§ WHAT IS NEEDED
Only those lines running from the start of the listing below through the line that holds "Click the opening" are to be written out, exactly and in full.
--------------------
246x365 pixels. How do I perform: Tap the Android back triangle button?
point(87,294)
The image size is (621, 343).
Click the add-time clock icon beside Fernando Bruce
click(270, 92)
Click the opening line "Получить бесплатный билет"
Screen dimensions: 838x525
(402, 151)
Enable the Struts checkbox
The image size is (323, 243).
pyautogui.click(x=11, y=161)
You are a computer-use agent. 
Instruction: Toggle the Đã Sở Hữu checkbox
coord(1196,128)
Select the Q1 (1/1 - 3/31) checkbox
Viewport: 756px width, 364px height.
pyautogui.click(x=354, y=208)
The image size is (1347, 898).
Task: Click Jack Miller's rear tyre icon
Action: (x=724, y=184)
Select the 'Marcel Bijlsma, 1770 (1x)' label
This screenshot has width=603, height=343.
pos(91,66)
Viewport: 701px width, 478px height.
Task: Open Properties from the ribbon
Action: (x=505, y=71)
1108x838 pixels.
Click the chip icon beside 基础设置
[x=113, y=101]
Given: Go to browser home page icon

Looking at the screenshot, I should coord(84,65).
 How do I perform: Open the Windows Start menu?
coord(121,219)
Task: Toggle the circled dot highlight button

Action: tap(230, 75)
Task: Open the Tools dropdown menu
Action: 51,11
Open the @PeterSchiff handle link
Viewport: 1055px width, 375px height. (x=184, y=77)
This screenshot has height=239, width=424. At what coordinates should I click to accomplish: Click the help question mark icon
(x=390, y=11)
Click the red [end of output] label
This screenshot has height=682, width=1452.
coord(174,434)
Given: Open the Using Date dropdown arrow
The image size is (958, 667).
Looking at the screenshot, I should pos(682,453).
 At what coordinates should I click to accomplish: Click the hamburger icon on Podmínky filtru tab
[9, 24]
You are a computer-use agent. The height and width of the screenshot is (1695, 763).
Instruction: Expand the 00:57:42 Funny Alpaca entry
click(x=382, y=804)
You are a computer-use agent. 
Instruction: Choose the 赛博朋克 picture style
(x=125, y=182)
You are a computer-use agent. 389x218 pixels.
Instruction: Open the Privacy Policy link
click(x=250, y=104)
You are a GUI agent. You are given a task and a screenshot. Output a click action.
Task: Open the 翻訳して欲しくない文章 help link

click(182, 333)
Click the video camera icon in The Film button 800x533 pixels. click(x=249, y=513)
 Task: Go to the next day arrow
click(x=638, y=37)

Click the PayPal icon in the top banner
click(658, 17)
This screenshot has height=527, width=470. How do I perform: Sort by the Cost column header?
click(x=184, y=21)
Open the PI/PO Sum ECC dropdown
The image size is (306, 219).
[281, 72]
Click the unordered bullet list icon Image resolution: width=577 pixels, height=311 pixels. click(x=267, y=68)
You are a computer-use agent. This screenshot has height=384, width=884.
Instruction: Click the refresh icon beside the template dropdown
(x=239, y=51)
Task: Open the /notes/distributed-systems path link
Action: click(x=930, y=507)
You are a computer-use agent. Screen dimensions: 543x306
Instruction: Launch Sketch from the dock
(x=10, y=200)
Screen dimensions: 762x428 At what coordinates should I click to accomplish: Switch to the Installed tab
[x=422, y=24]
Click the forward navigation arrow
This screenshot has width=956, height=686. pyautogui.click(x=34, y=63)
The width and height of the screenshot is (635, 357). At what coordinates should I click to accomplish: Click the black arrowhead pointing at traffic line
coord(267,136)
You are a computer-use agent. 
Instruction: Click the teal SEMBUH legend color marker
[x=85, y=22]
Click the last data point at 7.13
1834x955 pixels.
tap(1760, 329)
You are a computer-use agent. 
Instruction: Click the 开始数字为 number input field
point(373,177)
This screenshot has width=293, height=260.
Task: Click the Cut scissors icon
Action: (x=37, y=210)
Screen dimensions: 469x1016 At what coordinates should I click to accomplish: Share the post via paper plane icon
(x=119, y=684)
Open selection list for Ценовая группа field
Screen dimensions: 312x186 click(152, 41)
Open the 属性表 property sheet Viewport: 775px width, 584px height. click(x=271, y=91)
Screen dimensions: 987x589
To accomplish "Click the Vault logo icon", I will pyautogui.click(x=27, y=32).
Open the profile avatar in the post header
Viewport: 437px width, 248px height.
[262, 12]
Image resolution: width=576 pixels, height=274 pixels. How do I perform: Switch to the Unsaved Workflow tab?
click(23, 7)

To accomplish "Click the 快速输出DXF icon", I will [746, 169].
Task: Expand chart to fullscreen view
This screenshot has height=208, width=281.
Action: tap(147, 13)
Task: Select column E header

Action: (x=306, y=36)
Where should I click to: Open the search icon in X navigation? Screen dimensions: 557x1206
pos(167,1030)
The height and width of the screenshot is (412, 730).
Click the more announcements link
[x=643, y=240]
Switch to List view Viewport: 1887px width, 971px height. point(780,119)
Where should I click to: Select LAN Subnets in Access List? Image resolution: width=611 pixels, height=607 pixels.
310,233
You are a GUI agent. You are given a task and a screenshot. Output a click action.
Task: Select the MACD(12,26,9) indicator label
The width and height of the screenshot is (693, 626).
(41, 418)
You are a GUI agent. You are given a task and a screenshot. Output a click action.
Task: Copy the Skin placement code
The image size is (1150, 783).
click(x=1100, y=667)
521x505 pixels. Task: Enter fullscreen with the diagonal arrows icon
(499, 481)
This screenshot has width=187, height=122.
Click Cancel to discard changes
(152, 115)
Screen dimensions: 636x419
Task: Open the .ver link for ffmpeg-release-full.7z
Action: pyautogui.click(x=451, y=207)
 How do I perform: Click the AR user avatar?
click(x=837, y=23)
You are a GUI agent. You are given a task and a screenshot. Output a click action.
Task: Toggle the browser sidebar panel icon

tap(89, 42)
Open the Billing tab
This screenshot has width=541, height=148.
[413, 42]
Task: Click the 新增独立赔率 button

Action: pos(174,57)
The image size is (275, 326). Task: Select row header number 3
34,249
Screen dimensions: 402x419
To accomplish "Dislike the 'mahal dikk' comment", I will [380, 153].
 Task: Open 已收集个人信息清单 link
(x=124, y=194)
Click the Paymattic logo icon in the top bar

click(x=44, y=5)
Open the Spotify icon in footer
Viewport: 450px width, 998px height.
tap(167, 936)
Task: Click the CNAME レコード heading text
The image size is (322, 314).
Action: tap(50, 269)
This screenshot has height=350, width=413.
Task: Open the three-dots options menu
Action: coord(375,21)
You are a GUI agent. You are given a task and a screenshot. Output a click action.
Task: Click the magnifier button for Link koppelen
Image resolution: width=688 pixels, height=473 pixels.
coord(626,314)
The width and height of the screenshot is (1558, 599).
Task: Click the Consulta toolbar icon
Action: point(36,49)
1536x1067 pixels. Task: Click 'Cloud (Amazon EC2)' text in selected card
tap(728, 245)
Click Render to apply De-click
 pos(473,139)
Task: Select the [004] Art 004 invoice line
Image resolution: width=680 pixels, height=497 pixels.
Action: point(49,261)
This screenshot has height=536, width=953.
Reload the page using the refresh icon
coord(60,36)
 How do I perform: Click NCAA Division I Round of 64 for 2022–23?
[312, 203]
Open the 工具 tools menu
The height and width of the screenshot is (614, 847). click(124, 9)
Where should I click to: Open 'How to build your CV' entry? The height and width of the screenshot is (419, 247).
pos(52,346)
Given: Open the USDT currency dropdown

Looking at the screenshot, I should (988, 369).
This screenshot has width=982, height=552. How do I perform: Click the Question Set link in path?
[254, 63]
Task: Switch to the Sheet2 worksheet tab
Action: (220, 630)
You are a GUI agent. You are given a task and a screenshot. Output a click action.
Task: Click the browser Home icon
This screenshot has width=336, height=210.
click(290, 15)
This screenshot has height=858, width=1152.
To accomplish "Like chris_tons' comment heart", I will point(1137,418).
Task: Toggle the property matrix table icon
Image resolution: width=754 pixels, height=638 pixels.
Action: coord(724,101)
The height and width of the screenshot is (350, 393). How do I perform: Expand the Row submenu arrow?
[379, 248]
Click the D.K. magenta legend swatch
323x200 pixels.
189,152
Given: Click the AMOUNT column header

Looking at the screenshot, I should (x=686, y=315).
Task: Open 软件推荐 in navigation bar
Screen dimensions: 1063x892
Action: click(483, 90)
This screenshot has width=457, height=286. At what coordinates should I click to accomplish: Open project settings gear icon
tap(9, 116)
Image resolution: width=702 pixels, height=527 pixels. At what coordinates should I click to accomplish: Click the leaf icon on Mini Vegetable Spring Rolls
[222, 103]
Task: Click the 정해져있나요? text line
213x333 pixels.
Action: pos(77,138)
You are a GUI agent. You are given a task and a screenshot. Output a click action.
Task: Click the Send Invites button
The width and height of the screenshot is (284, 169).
--------------------
§ TASK RESPONSE
246x365 pixels. How do I perform: Tap the Android back triangle button?
point(87,294)
The image size is (621, 343).
Click the add-time clock icon beside Fernando Bruce
click(270, 92)
Click the opening line "Получить бесплатный билет"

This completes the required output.